Resume the forum thread below about a young man who feels too bored to connect with people, picking up after its last reply.

> **Reading text**
▬▬▬▬▬▬▬▬▬▬
Honk pill is the best pill
Hey Yea Forumsros, how's life treating ya?
I self-improved.
I went from depressed acne-ridden teenager to handsome fit guy.
And yet, I'm fucking frustrated because I can't have any social relationships. That's social anxiety for sure, but the truth is I really just fucking can't talk to anyone because I'm bored.
It's not even about shyness, I've cured that long ago. I'm doing an internship atm and I'm just fucking bored. Thus I don't talk much with people and it looks like shyness, but the reality is that I don't even know how to interact.
I'm surely fucking autistic. I would like to pretend to be normal and all, but I really don't know how, and I don't give a shit about everyone around me. I would really look like the most successful guy in the room if I gave a fuck, but I don't know how to pretend to be interested in things around me.
It's a nightmare and I see no way out
sounds like some depression right there user. You get passionate in anything else?
▬▬▬▬▬▬▬▬▬▬
> **Supplied material**
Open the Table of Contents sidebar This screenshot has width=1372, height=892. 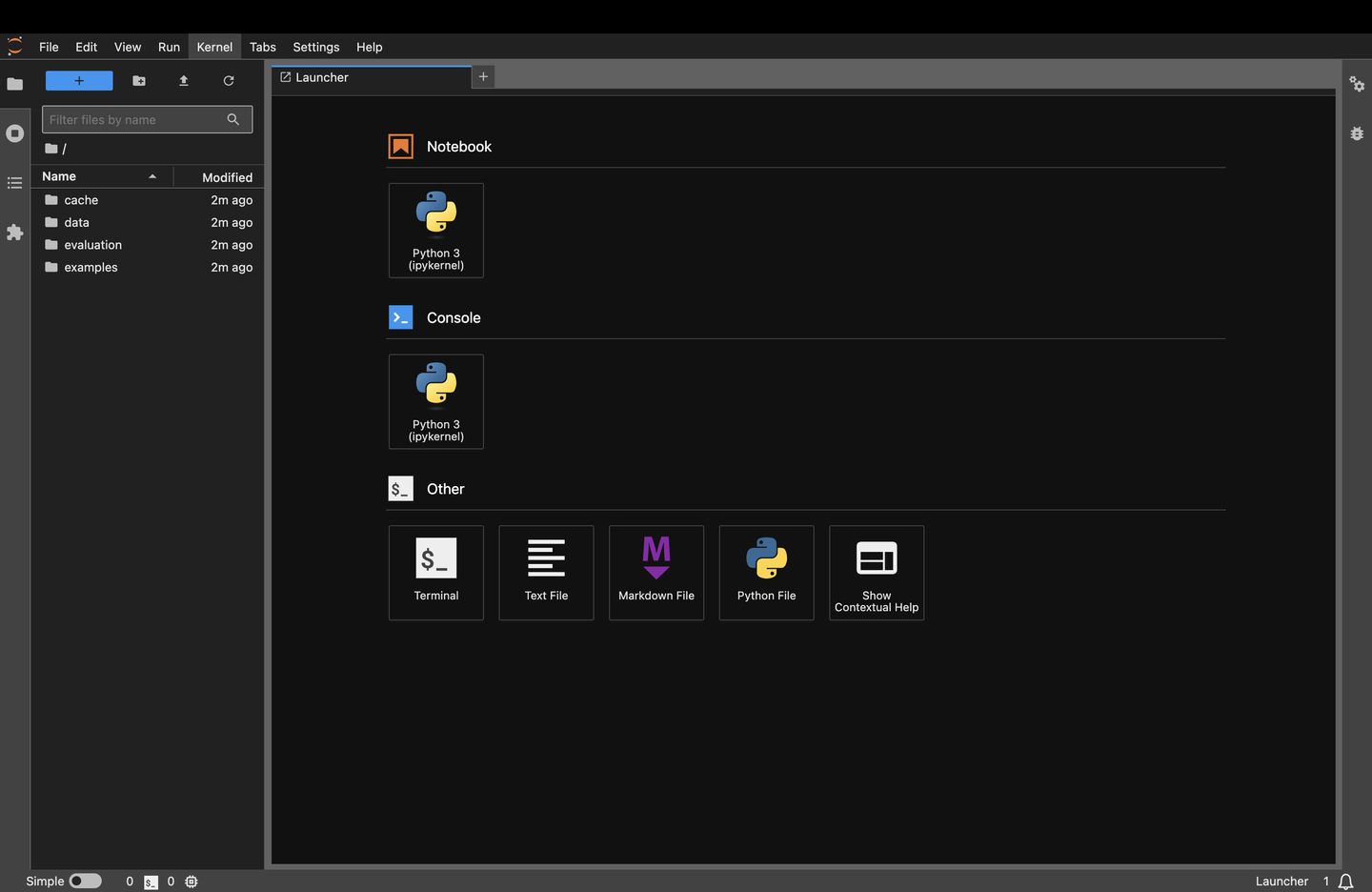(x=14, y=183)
▬▬▬▬▬▬▬▬▬▬
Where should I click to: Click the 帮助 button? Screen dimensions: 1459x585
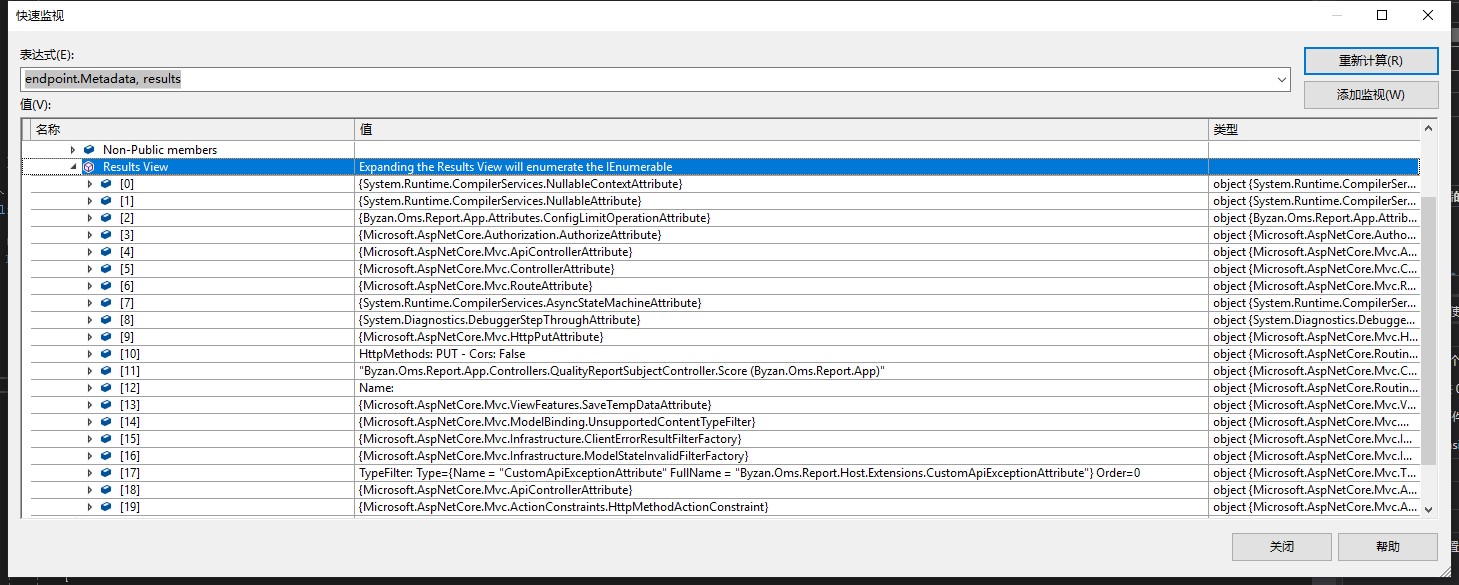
▬▬▬▬▬▬▬▬▬▬
> **The answer**
Pretty badly actually... I'm depressed, and therapy is only partially working. On top of that, I'm in love with a girl who comes to university with me and is already engaged. Last but not least, after a long time I have come to the conclusion that I don't believe in God and in afterlife: this makes me sad, but at the same time I am not terrified by death anymore, I think I have come to accept it as a part of life
the lack of god will hopefully make you appreciate your own inner strength when you deal with your problems. Things will get better dude, even though uni seems like the whole world at the moment there is so much more to life in the outside world
You never hear any good news in these threads
I know how depression feels, it's not that. I feel frustration and anger because I managed to solve over time literally every fucking problem I had, except my mind. I became fit, I dress well, but I still act like a weirdo and I lack social interaction.
Substances don't do shit, I know how to act quite normally on the outside but I lack, internally, the ability to develop any relationship with anyone.
I just want adrenaline
i see a lot of people like you on episodes of criminal minds, are you an unsub?